Face aux TO, le ministre prend un engagement personnel, entre “quat’zyeux“. Cela pourrait les décider à augmenter les flux sur la Tunisie.
Pour les touristes maghrébins, la partie ne sera plus facile. Avec les deux gros contingents, à savoir les Algériens et les Libyens, il faut user d’un mix, marketing et politique. Quand bien même les contacts et campagnes de promotion seraient à la hauteur, sur ces deux marchés, le résultat n’est pas garanti d’avance.
Le ministre a du beau jeu, mais quelles cartes lui échappent?
Des ressources, mais des aléas
Le ministre dispose de plus de munitions que ses prédécesseurs pour faire de la promotion. A titre d’exemple, le budget pub’ sur la Russie a explosé. Il a triplé pour passer à 20 millions d’euros. Mais c’est l’offre qui reste aléatoire. Aux tares connues du secteur s’ajoutent les aléas sécuritaires et de propreté des stations touristiques. C’est autant de variables qui lui échappent. En face, ses interlocuteurs le savent. Ils seraient tentés de les monnayer en tirant les prix vers le bas. Déjà qu’avant 2011 les cours piquaient de la tête.
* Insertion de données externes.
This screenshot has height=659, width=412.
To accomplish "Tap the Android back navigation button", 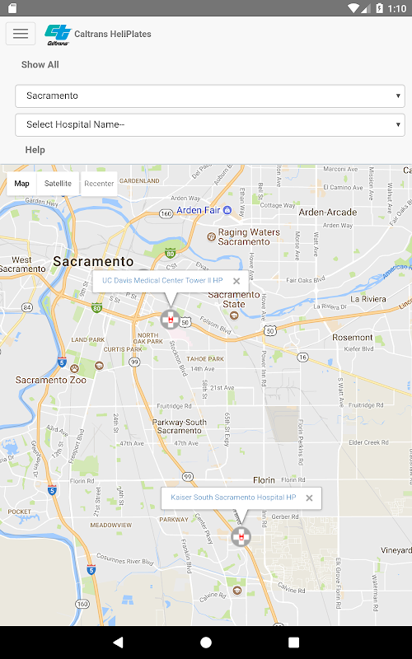I will [119, 642].
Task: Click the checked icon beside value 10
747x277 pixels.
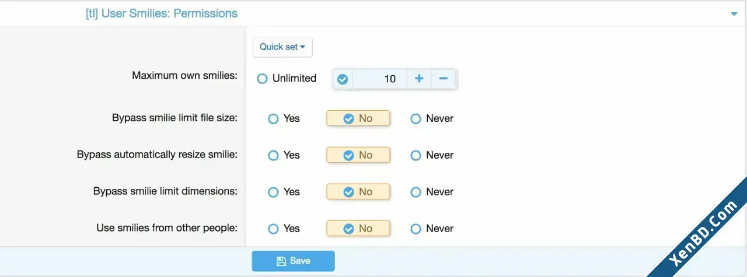Action: tap(343, 79)
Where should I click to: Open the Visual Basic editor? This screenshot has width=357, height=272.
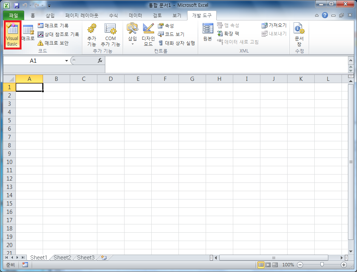point(12,35)
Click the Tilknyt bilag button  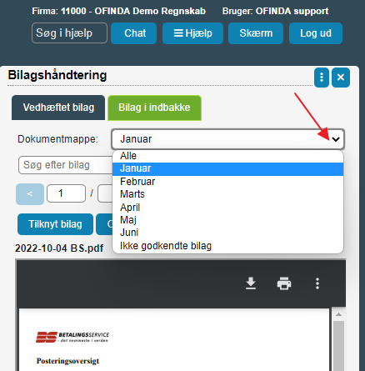55,224
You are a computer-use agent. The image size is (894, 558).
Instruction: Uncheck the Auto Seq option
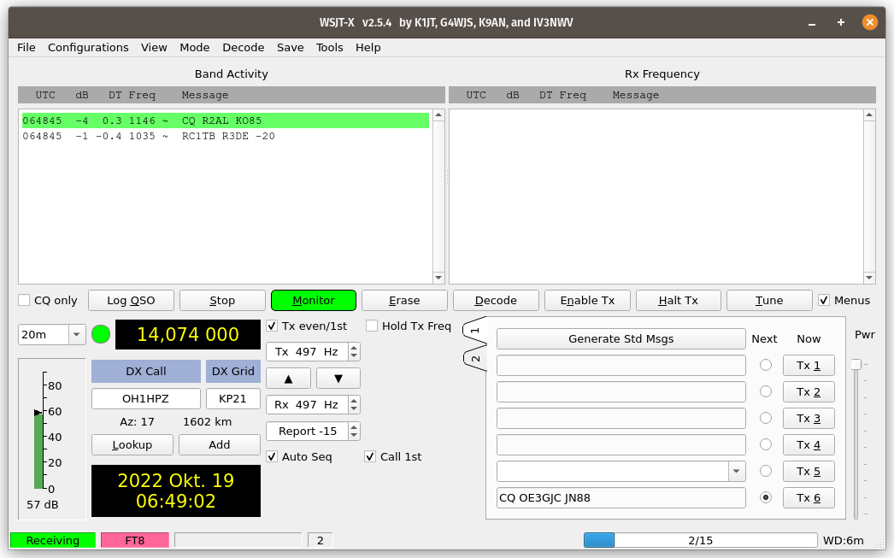pyautogui.click(x=272, y=456)
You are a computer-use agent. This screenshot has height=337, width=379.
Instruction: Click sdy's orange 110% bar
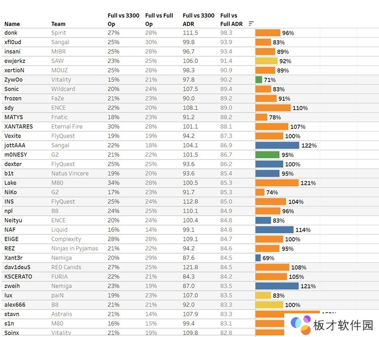coord(273,108)
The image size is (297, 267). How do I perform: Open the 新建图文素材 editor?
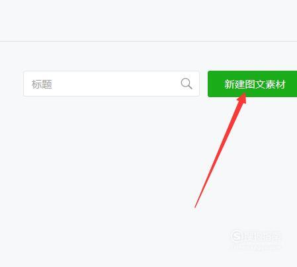(253, 84)
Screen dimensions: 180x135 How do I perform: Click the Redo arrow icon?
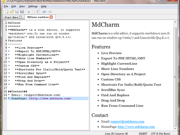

Comment infléchir la tendance? L’enthousiasme du ministre pourrait aider à faire remplir les hôtels, mais fera-t-il recette? Il existe bien le risque de brader les prix. C’est bien de vouloir faire performer le secteur, mais il faut se souvenir que l’on n’a pas fait les réformes nécessaires pour les fragilités que nous connaissons et notamment pour la qualité du service. C’est notamment sous cet angle que nous avons tendance à relativiser les objectifs du ministre, sans toutefois douter de sa bonne foi et de sa volonté de réussir.